![cover image](https://wikiwandv2-19431.kxcdn.com/_next/image?url=https://upload.wikimedia.org/wikipedia/commons/thumb/c/cc/Yiddish_theater_poster_for_%2522Saints_and_Sinners%2522_at_Jennie_Goldstein%2527s_National_Theatre_%25285414697398%2529.jpg/640px-Yiddish_theater_poster_for_%2522Saints_and_Sinners%2522_at_Jennie_Goldstein%2527s_National_Theatre_%25285414697398%2529.jpg&w=640&q=50)
National Theater (Manhattan)
Defunct Yiddish theater / From Wikipedia, the free encyclopedia
The National Theater was a Yiddish theater at the southwest corner of Chrystie Street and Houston Street in the Yiddish Theater District in Manhattan, New York City, United States.[1] When first built it was leased to Boris Thomashefsky and Julius Adler.[2] Its grand opening as the Adler-Thomashefsky National Theatre was on September 24, 1912.[3][4]
For the 1833–41 theater at Leonard and Church Streets in Manhattan, see Lorenzo Da Ponte § American career.
![Yiddish theater poster for "Saints and Sinners" at Jennie Goldstein's National Theatre (1935)](http://upload.wikimedia.org/wikipedia/commons/thumb/c/cc/Yiddish_theater_poster_for_%22Saints_and_Sinners%22_at_Jennie_Goldstein%27s_National_Theatre_%285414697398%29.jpg/320px-Yiddish_theater_poster_for_%22Saints_and_Sinners%22_at_Jennie_Goldstein%27s_National_Theatre_%285414697398%29.jpg)

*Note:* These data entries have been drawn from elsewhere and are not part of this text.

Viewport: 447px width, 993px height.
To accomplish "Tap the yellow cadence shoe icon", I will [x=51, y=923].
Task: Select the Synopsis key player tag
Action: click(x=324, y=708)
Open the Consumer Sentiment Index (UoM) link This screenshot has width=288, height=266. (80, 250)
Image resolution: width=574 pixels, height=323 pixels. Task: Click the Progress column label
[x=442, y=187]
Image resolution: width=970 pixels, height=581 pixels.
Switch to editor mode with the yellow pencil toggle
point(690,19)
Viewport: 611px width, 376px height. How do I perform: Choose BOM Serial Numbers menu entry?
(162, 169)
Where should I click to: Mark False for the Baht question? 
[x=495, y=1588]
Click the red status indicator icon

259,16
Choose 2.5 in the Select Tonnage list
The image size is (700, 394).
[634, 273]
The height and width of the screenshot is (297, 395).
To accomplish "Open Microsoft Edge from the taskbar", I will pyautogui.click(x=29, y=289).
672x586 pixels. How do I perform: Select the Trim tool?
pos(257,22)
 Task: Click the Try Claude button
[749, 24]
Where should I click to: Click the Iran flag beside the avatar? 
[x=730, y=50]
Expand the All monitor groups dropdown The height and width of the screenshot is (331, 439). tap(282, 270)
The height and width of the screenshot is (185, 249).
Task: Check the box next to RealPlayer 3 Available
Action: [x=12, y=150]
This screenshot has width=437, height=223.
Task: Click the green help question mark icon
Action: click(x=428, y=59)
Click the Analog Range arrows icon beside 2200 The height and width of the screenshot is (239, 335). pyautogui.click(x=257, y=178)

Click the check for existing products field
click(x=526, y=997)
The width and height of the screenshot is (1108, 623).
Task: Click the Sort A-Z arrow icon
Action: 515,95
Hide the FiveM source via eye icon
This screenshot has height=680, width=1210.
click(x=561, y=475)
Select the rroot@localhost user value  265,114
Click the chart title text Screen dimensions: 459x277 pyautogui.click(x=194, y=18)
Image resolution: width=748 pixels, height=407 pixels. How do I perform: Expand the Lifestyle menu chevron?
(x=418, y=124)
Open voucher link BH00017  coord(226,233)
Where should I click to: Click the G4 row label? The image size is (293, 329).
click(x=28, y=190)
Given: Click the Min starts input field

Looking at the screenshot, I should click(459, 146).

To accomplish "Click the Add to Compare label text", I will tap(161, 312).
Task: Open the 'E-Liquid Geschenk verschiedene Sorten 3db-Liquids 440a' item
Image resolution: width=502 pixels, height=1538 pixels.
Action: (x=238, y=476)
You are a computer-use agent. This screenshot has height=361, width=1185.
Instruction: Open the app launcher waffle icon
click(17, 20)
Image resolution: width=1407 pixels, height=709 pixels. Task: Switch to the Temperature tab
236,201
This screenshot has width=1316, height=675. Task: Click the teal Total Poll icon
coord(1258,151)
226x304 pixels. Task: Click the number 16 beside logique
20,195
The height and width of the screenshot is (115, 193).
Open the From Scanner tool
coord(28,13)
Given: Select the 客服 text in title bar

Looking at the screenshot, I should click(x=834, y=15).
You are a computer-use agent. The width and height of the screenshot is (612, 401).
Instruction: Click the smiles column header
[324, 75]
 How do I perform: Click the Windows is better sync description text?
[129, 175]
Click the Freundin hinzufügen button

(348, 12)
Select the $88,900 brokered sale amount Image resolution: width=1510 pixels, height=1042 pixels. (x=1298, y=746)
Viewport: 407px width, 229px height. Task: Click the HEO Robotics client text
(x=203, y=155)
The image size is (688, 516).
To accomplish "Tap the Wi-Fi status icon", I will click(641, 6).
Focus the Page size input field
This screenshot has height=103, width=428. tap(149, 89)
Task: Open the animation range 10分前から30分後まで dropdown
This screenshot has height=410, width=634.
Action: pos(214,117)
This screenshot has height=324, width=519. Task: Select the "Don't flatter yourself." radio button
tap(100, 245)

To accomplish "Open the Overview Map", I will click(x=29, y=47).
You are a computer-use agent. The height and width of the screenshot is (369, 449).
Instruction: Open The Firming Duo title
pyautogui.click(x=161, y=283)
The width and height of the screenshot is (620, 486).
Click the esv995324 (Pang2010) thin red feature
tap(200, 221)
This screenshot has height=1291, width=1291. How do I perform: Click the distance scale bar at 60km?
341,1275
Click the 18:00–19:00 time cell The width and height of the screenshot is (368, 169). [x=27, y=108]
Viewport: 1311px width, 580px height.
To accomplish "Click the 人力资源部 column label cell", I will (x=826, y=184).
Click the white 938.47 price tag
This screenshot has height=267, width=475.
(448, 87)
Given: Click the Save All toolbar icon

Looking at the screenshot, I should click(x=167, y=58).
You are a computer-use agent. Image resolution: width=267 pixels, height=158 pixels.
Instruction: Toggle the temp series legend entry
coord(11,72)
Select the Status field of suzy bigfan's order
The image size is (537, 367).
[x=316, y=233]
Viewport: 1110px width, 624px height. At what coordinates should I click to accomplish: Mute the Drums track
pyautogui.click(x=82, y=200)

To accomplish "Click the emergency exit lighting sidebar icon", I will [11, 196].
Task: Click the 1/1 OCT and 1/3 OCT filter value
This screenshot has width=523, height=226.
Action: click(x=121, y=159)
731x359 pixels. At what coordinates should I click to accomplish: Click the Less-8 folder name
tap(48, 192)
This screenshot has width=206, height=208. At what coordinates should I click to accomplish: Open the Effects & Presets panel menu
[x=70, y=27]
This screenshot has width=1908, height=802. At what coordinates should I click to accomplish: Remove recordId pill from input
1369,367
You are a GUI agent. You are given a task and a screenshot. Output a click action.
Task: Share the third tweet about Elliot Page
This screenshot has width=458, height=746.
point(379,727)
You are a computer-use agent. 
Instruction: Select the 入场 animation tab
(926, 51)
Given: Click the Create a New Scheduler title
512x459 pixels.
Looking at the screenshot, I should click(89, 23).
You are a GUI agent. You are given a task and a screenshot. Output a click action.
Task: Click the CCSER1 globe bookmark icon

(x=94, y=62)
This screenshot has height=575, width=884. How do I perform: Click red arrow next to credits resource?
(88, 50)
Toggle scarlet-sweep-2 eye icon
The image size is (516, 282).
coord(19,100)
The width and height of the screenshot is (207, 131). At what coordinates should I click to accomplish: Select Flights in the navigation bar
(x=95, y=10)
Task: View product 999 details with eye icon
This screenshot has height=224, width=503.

The theater was one of the many designed by architect Thomas W. Lamb, and seated 1,900 when it opened. It was built as one of a pair of theaters, with the Crown Theater, seating 963, in the rooftop theater.[5] Both theaters closed in 1941, re-opened in 1951 as a pair of cinemas (the National Theater and the Roosevelt Theater), and were demolished in 1959.[2]